● Instruction 1: Using the forum thread on the Australian Beer Club, decide whether each statement agrees with it: (a) Norm thought a slab from the club was a bit expensive. (b) Airgead found that shipping the first case to Sydney cost $5. (c) After the one-year beerlovers supply ran out, Guest Lurker was keen to renew it. Answer yes or no for each and quote the words of the thread that decide it.
● Instruction 2: In the forum thread on the Australian Beer Club, what does the quarterly tasting pack cost once postage is included?
● Instruction 3: Set down, word for word, the passage of the Australian Beer Club thread that opens with the words containing "## Airgead (13/7/05)" and closes with "at 4 cases.".

● Excerpt to read:
* Start *

# Australian Beer Club



## wee stu (12/7/05)

came across this link recently Australian Beer Club

From the site, "You can now order boutique beers online without leaving your home or office. We stock an extensive range of boutique beers from leading and award winning micro-breweries across the country." 

I was just wondering whether anyone had heard of them, or had any dealings with them.


----------



## normell (12/7/05)

looks interesting Stu, but a bit on the pricey side tho, at $56+ per slab, PLUS delivery

Norm


----------



## Ross (12/7/05)

While on my trip round the Southern States, I met a guy called Greg who has an interest in www.beerlovers.com which does a similar thing - sending out mixed packs of micro brews each month - Their site doesn't seem to be up & running at the moment, but maybe well worth bookmarking...


----------



## deebee (12/7/05)

Good on em. Hope they do well.

International Beer Shop does something similar and a bit cheaper if you are in Perth. 

(WTF is a "boutique" beer? Isn't that Crown Lager?)


----------



## wee stu (12/7/05)

deebee said:


> (WTF is a "boutique" beer? Isn't that Crown Lager?)
> [post="66974"][/post]​



From that eminent journal of beer connoisseurs FHM :blink: : "Boutique beer" is another way od saying "very hard to find"  

Waiting a reply from Australian Beer Club re their delivery costs.

Also sometimes worth a look is Beer king, especially if you are in Adelaide 'cos delivery to the CBD is free, and they will do C.O.D. - not so hot on Aussie beers this lot, though.


----------



## wee stu (12/7/05)

Ross said:


> While on my trip round the Southern States, I met a guy called Greg who has an interest in www.beerlovers.com which does a similar thing - sending out mixed packs of micro brews each month - Their site doesn't seem to be up & running at the moment, but maybe well worth bookmarking...
> [post="66969"][/post]​



is this the site you are thinking of Ross ? Beer Lovers


----------



## Guest Lurker (12/7/05)

SWMBO got me a 1 year supply from beerlovers. Almost all the beers were true micro brewery beers although the last pack had the James Boag honey porter in it. Most of them were slightly "fringe micro" beers. Although labelled with some kind of brewery type label when you read closely you find "brewed for Slow Foods by Montain Goat" or something similar. Interesting range of quality, some quite well balanced and enjoyable, if a little dumbed down for the mass market, others with some pretty obvious faults that wouldnt get far in a brewing competition. Interesting to try, and enjoyed seeing what micro beers are around in the E states, but when the 1 year ran out I wasnt keen on renewing.


----------



## Airgead (13/7/05)

wee stu said:


> Waiting a reply from Australian Beer Club re their delivery costs.
> 
> [post="66979"][/post]​



I had a look last night. Put a few combinations of ceses and wnt through the checkout as far as it took to calculate the shipping.

Looks like the first case is $9.50 then $5/case after that (to Sydney anyway). It may get cheaper if you buy more but I stopped experimenting at 4 cases.

Makes the quarterly tasting pack a bit pricey at $65.50 including postage.

Cheers
Dave


----------

* End *

Rows from a data source:

* Start *

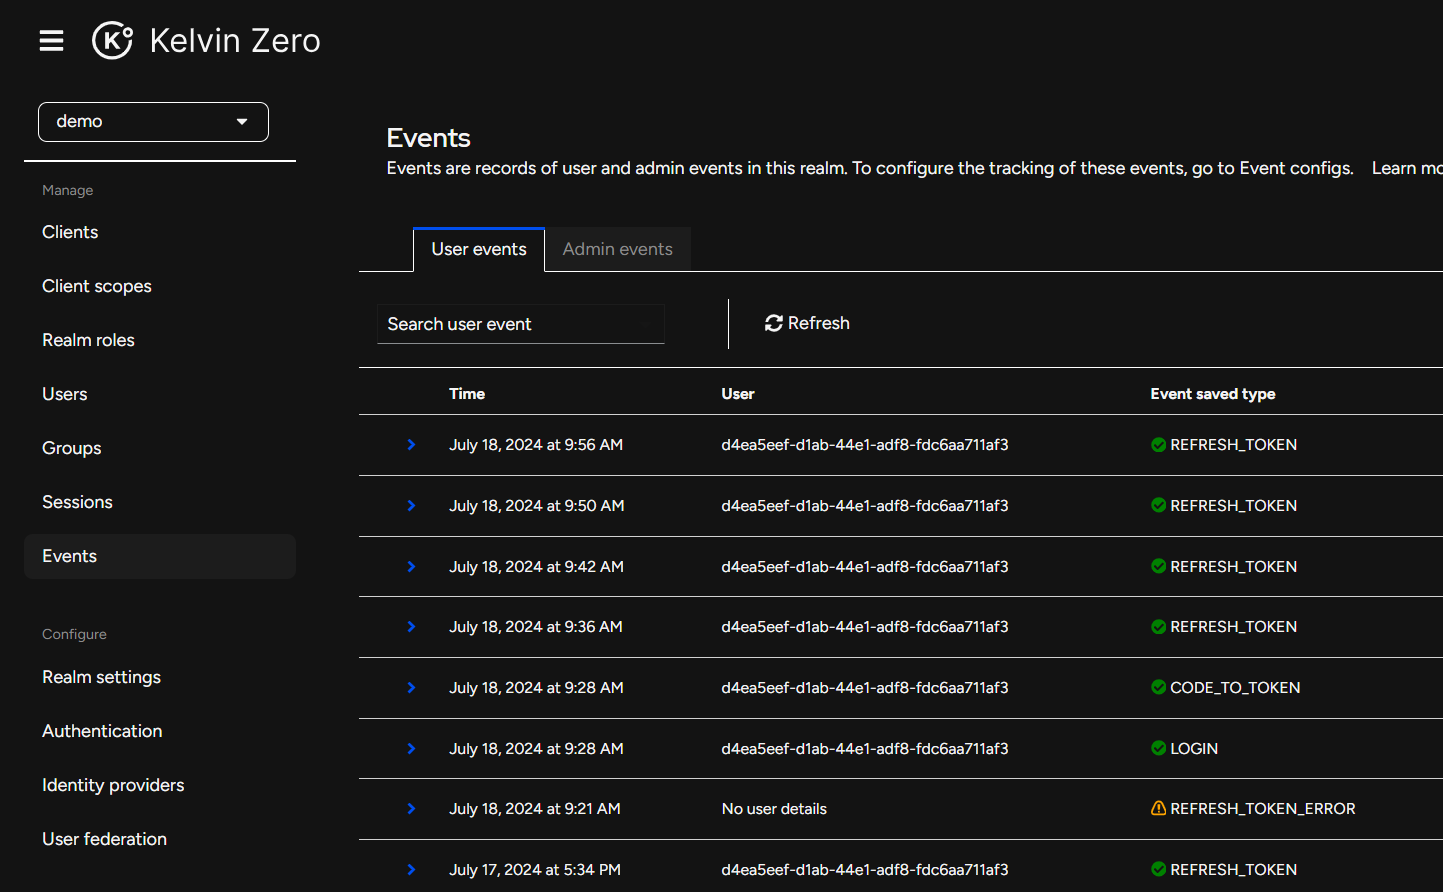Click the Kelvin Zero logo icon
Viewport: 1443px width, 892px height.
pyautogui.click(x=112, y=41)
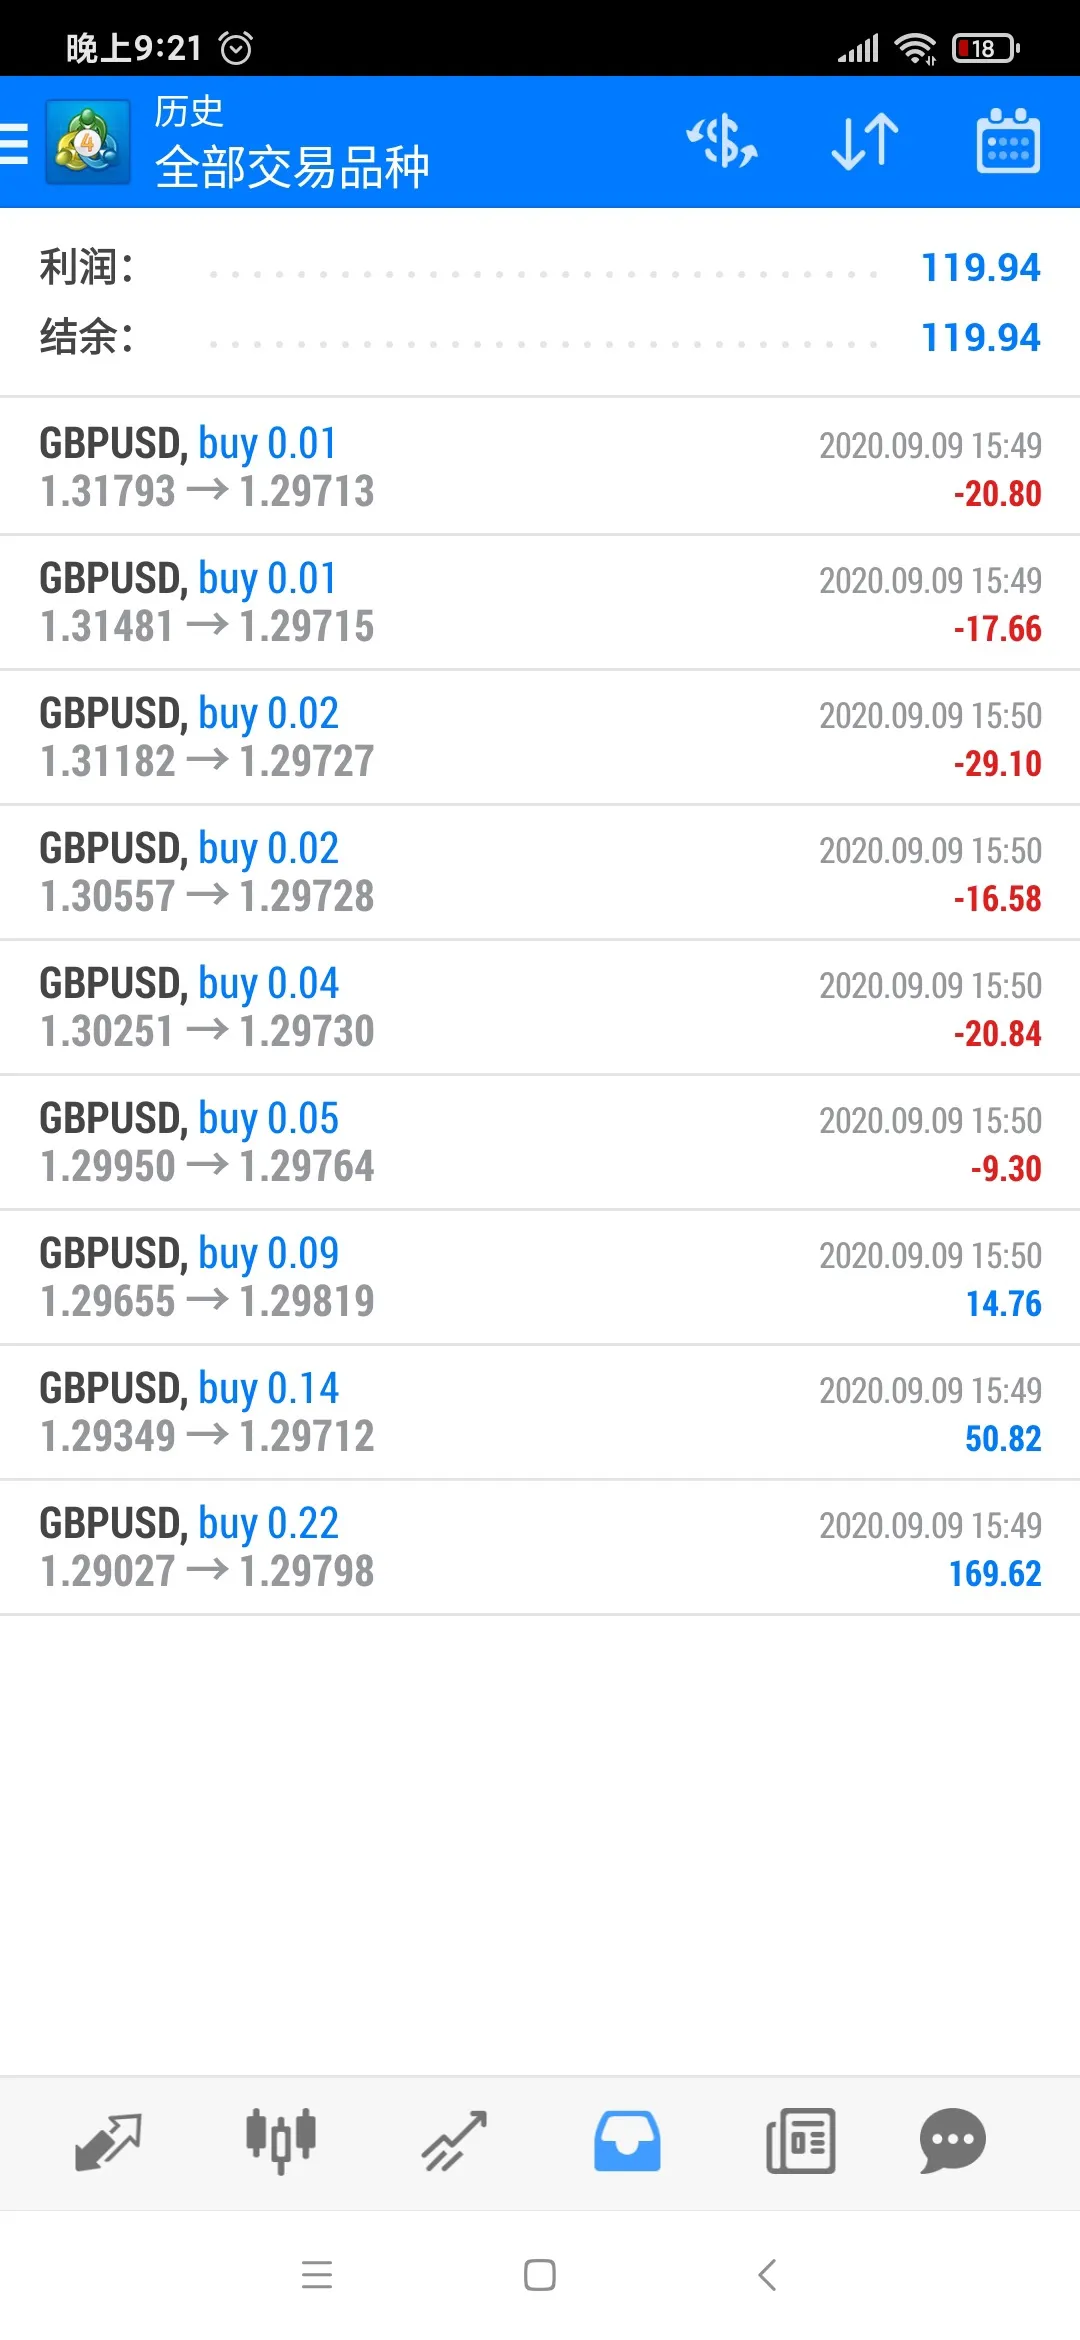Switch to the candlestick Chart tab
Image resolution: width=1080 pixels, height=2340 pixels.
coord(281,2142)
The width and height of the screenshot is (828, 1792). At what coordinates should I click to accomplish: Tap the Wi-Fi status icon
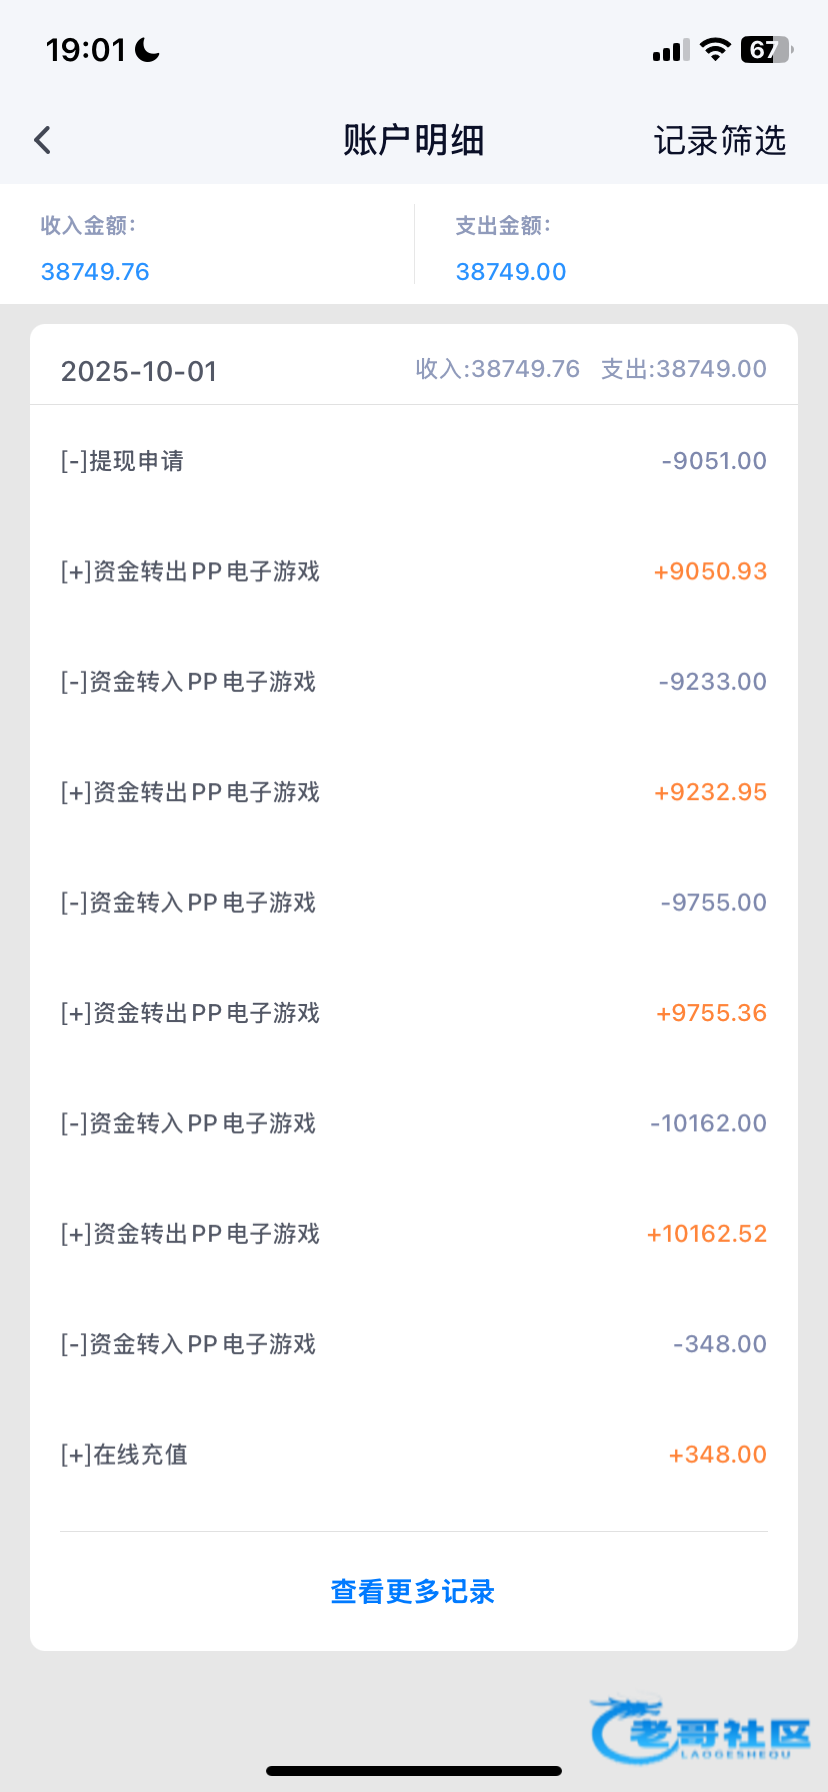point(715,50)
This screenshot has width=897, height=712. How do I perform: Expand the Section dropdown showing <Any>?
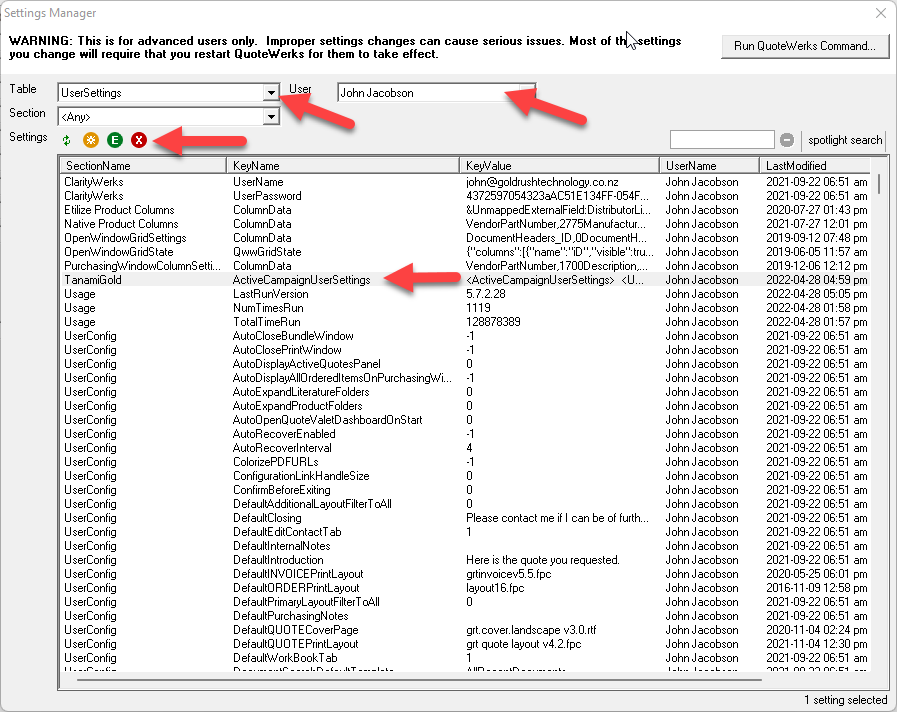[x=270, y=117]
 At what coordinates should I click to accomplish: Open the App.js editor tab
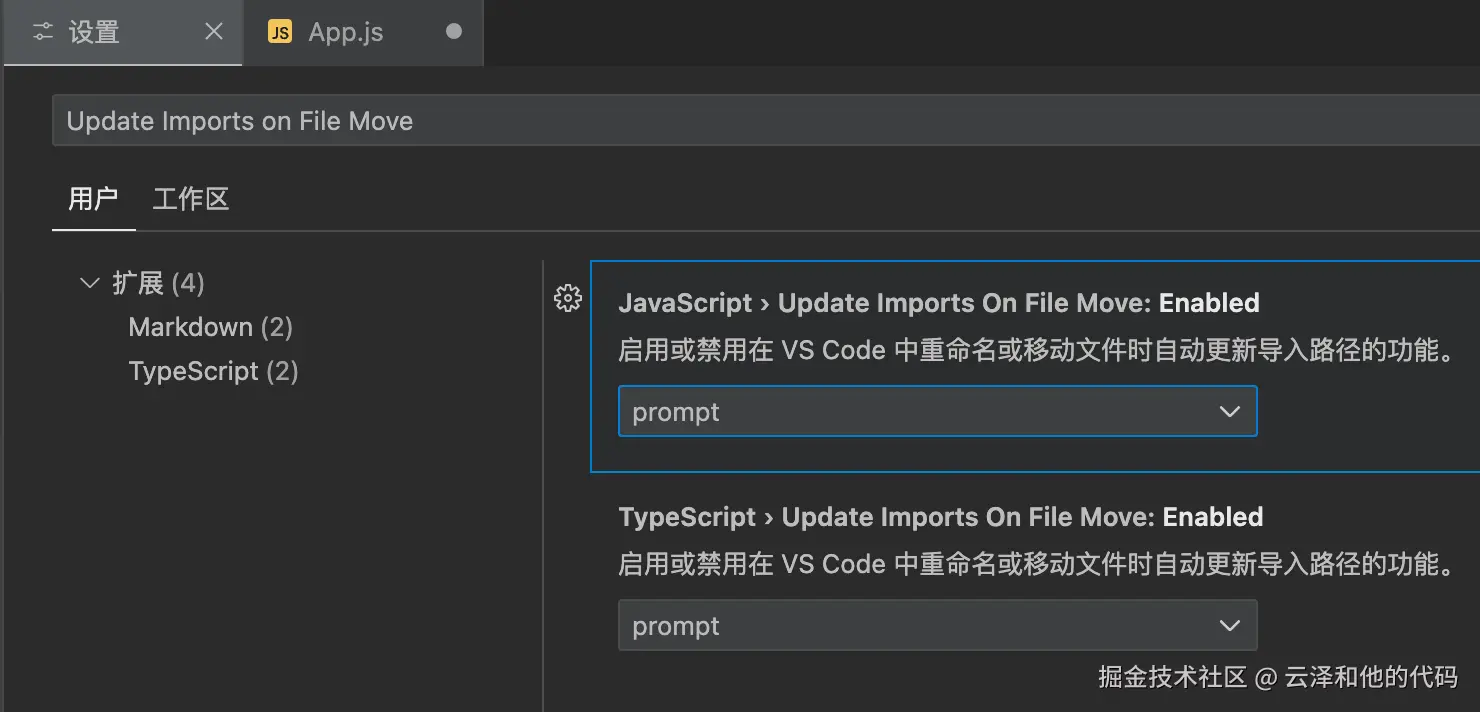pos(346,32)
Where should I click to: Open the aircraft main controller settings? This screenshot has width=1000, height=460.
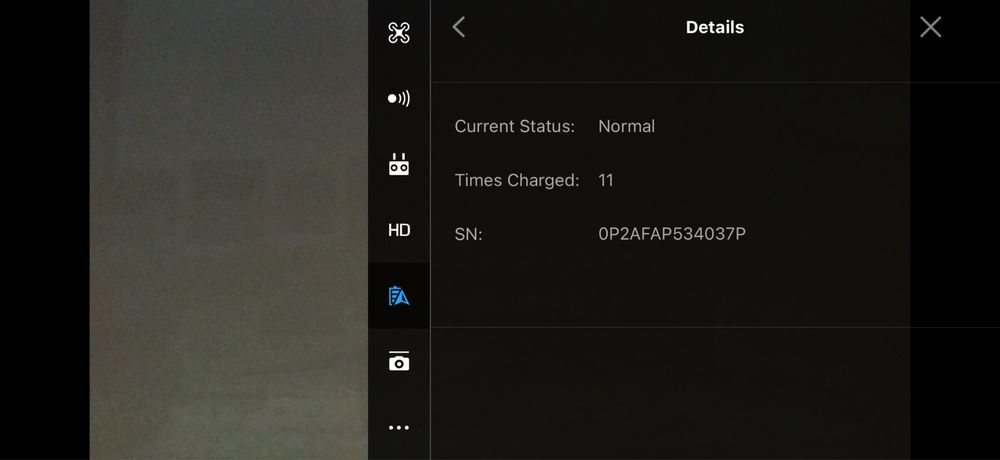click(x=399, y=33)
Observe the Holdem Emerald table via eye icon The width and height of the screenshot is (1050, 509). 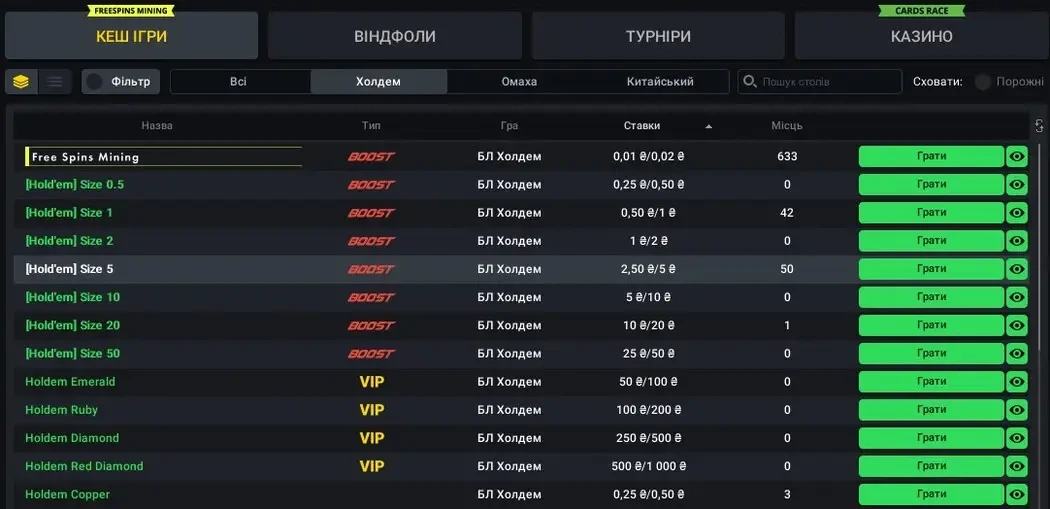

* End *

● Complete answer 1:
(a) Yes: "a bit on the pricey side tho, at $56+ per slab, PLUS delivery"
(b) No: "Looks like the first case is $9.50 then $5/case after that (to Sydney anyway)."
(c) No: "when the 1 year ran out I wasnt keen on renewing."

● Complete answer 2: $65.50 including postage.

● Complete answer 3:
## Airgead (13/7/05)

wee stu said:


> Waiting a reply from Australian Beer Club re their delivery costs.
> 
> [post="66979"][/post]​



I had a look last night. Put a few combinations of ceses and wnt through the checkout as far as it took to calculate the shipping.

Looks like the first case is $9.50 then $5/case after that (to Sydney anyway). It may get cheaper if you buy more but I stopped experimenting at 4 cases.